* Given text
David Horn: Professor of Parasite Molecular Biology, University of Dundee

Researchers at the University of Dundee have identified a new drug target in parasites that cause major neglected tropical diseases, a discovery that contributes towards a global drive to eliminate these diseases by 2030.

African trypanosomes, transmitted by tsetse flies, cause lethal diseases in humans and livestock, known as sleeping sickness and nagana respectively. Around 70 million people in sub-Saharan Africa are thought to be at risk of contracting sleeping sickness, which kills thousands of people each year. Nagana causes vast economic harm to these countries and can exacerbate food shortages.

New drugs in development have been shown to effectively kill the parasites, but until now it has remained unclear how these drugs actually work, hindering further development of the therapies and an understanding of potential resistance mechanisms.

Taking on this challenge, a team from Dundee’s Wellcome Centre for Anti-Infectives Research examined the mode-of-action of acoziborole, a cheap, safe and effective, orally administered drug, currently progressing well in advanced clinical trials against sleeping sickness.

Using cutting-edge genetic technologies, they were able to show that acoziborole targets a protein called CPSF3. Structure modelling then revealed key differences between human and parasite CPSF3, at the site where the drug binds, explaining why the drug is safe and non-toxic to humans.

These findings will facilitate development of improved therapies and prediction and monitoring of drug resistance.

David Horn, Professor of Parasite Molecular Biology at the University, said, “Our starting point here was a group of potentially excellent drugs but with parasite killing mechanisms that remained a mystery. To investigate how they acted against trypanosomes, we developed and optimised a new advanced high-throughput genetic screening approach and used it to pinpoint the target of acoziborole.

* Exercise set
A: Retype the passage from the parasite drug target article from "Researchers at the" up to and including "potential resistance mechanisms.".
B: Say yes or no to each statement below based on the parasite drug target article, and quote the words of the article that decide it. (i) Acoziborole is given by mouth. (ii) Nagana is the name of the disease that trypanosomes cause in humans. (iii) Structure modelling is what showed that acoziborole targets CPSF3.

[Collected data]
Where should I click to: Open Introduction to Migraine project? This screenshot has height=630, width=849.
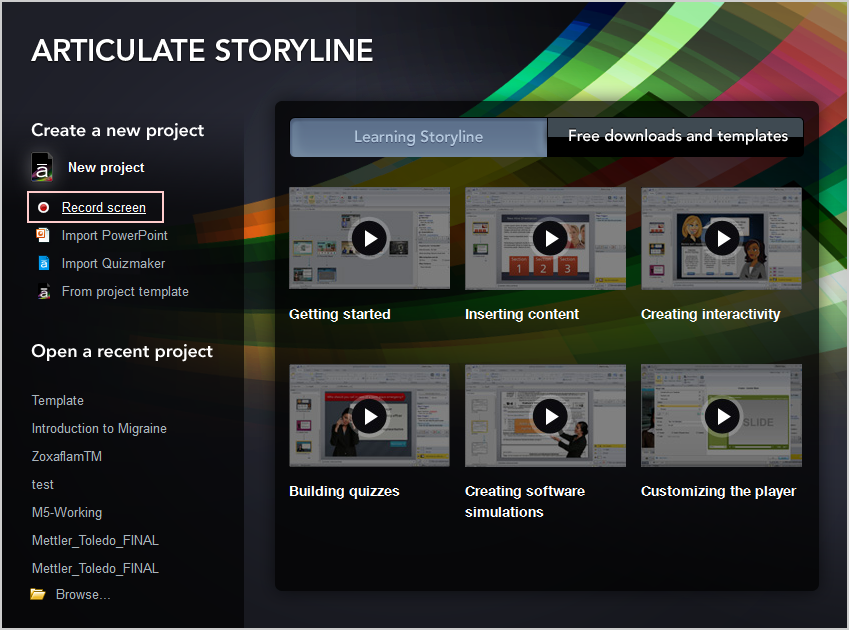[x=99, y=428]
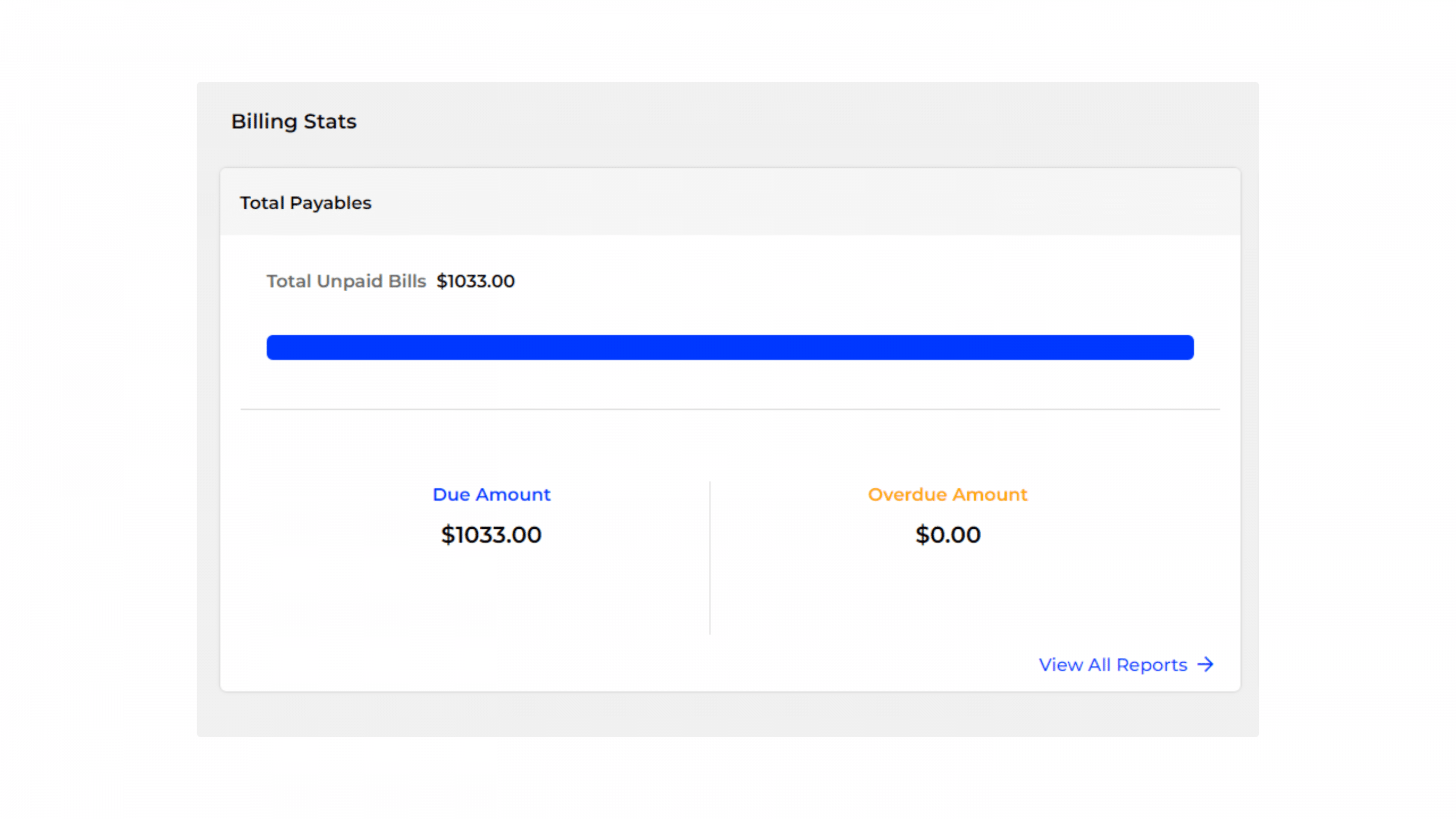Click the arrow icon beside View All Reports

[x=1206, y=664]
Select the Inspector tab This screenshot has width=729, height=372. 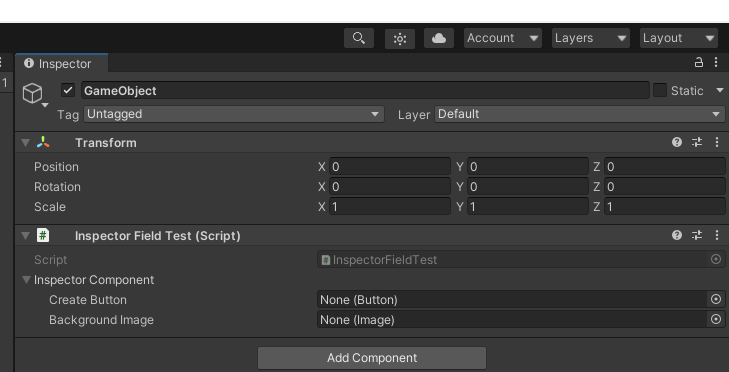[61, 64]
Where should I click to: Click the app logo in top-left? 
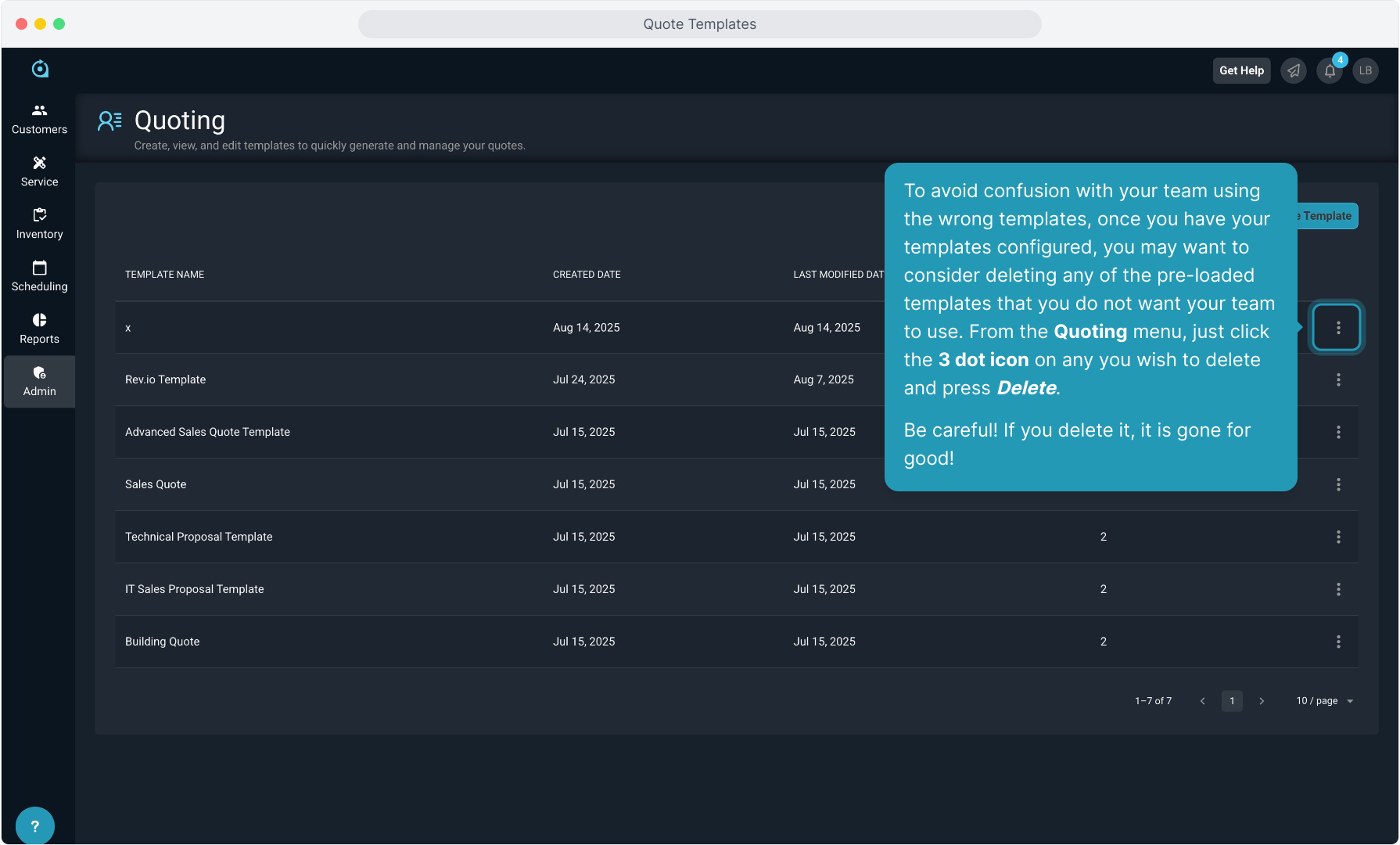point(40,69)
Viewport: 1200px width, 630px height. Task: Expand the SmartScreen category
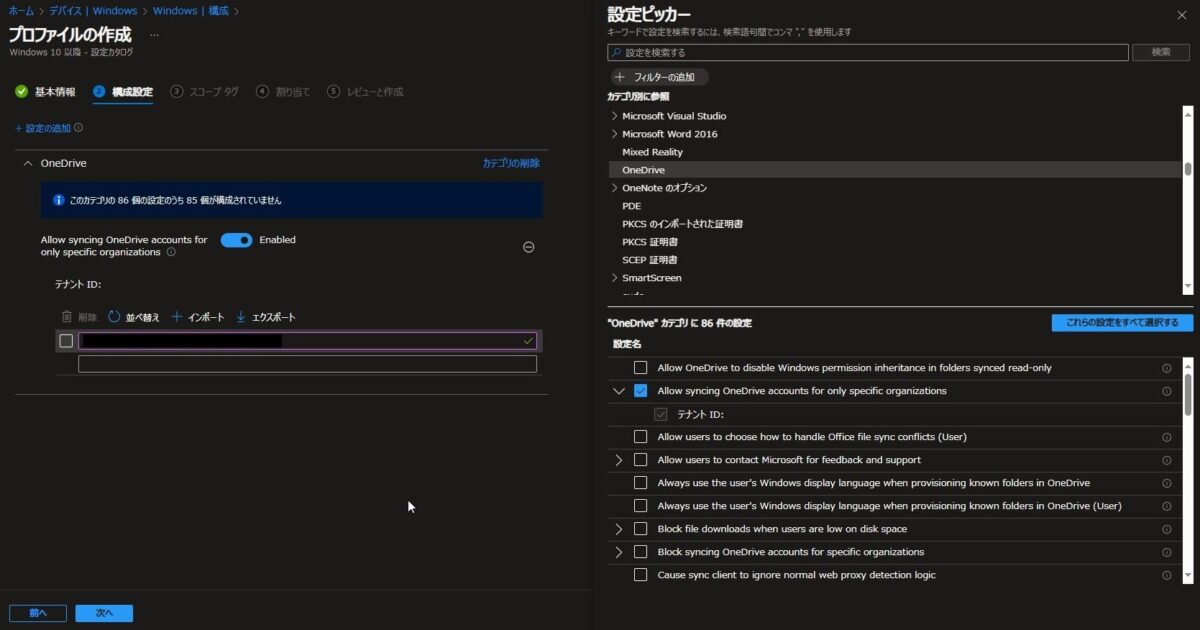coord(615,277)
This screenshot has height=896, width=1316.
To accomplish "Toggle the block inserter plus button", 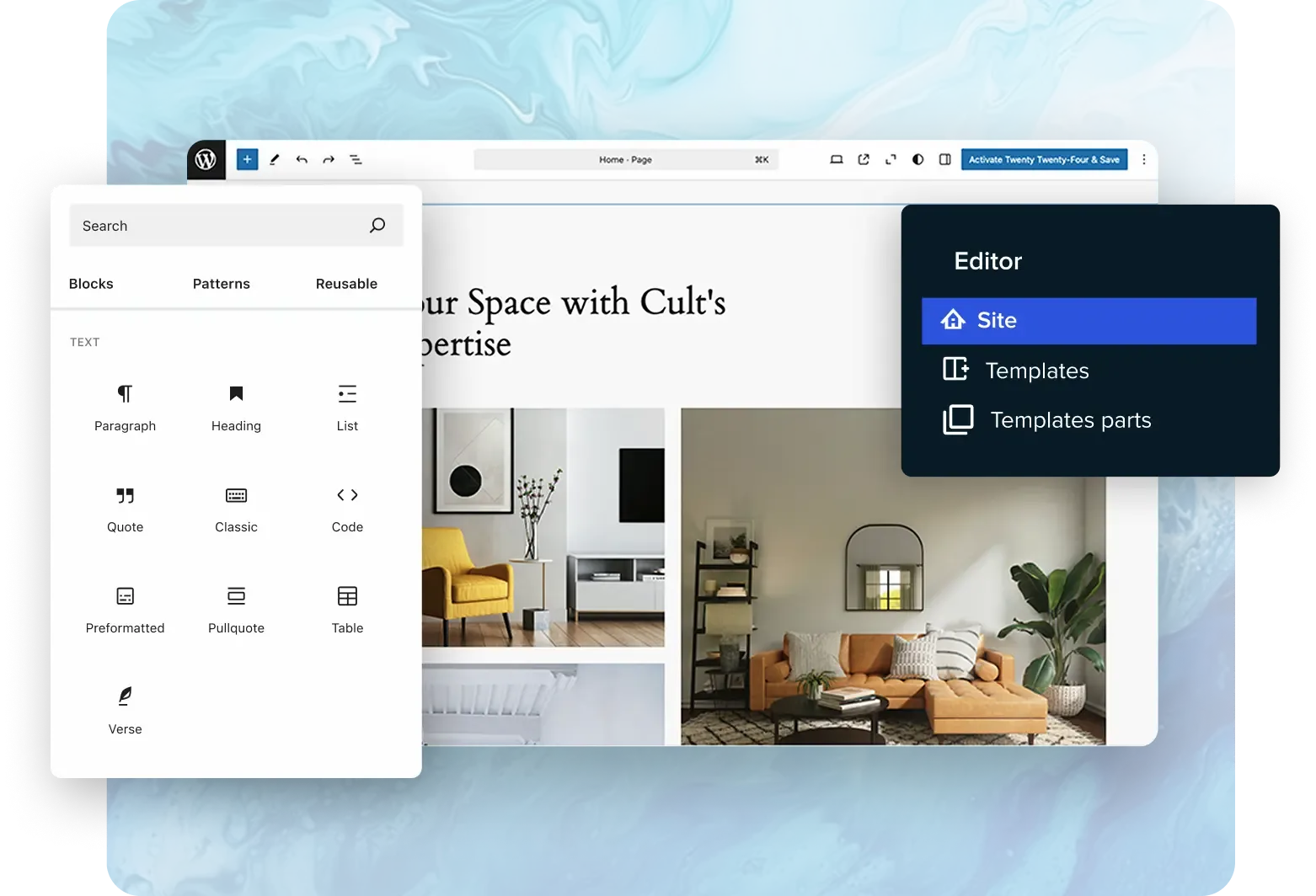I will coord(247,159).
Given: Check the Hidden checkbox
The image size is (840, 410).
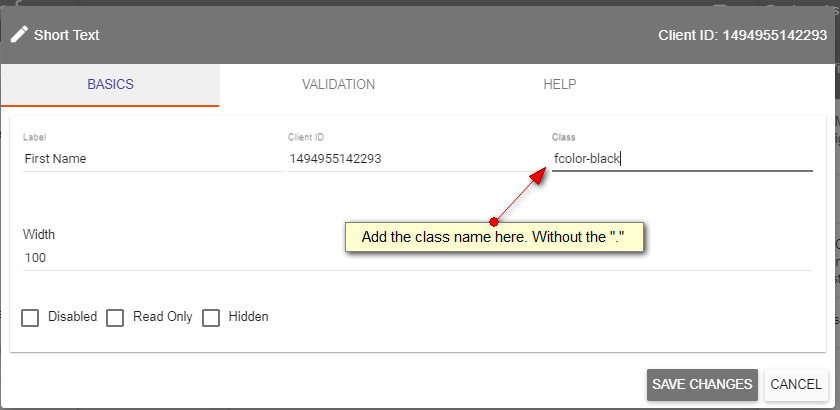Looking at the screenshot, I should pos(211,317).
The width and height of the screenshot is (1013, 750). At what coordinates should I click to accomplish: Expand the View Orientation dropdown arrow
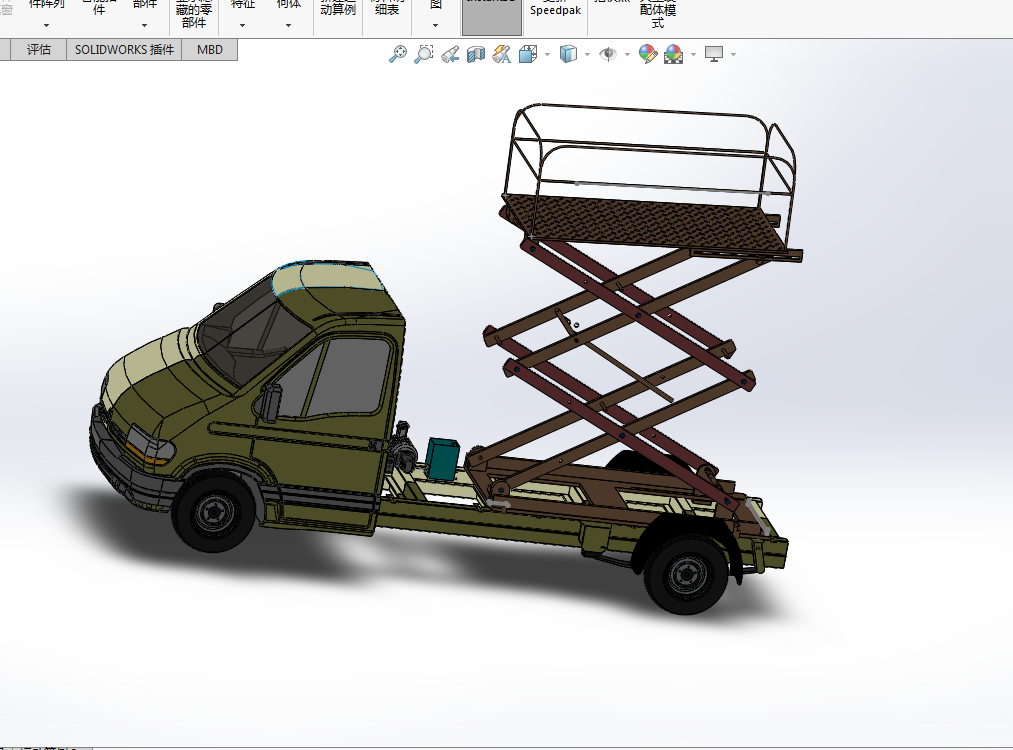[x=546, y=55]
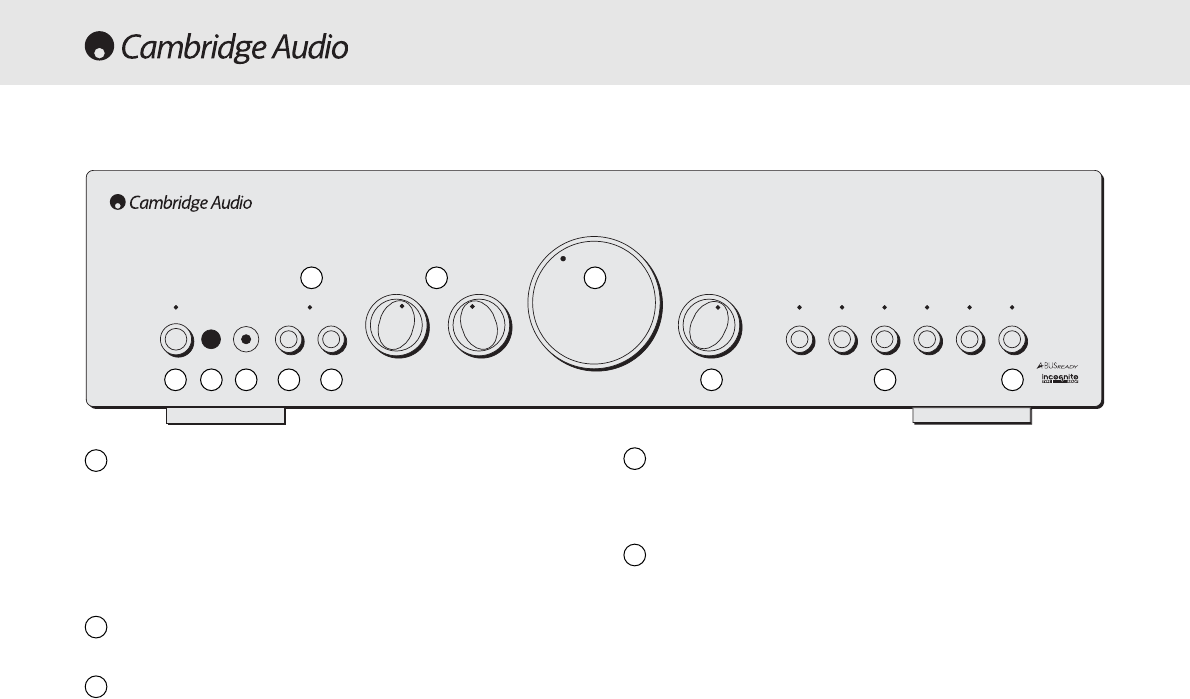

* Solutions to each task
A:
Researchers at the University of Dundee have identified a new drug target in parasites that cause major neglected tropical diseases, a discovery that contributes towards a global drive to eliminate these diseases by 2030.

African trypanosomes, transmitted by tsetse flies, cause lethal diseases in humans and livestock, known as sleeping sickness and nagana respectively. Around 70 million people in sub-Saharan Africa are thought to be at risk of contracting sleeping sickness, which kills thousands of people each year. Nagana causes vast economic harm to these countries and can exacerbate food shortages.

New drugs in development have been shown to effectively kill the parasites, but until now it has remained unclear how these drugs actually work, hindering further development of the therapies and an understanding of potential resistance mechanisms.

B:
(i) Yes: "a cheap, safe and effective, orally administered drug"
(ii) No: "lethal diseases in humans and livestock, known as sleeping sickness and nagana respectively"
(iii) No: "Using cutting-edge genetic technologies, they were able to show that acoziborole targets a protein called CPSF3."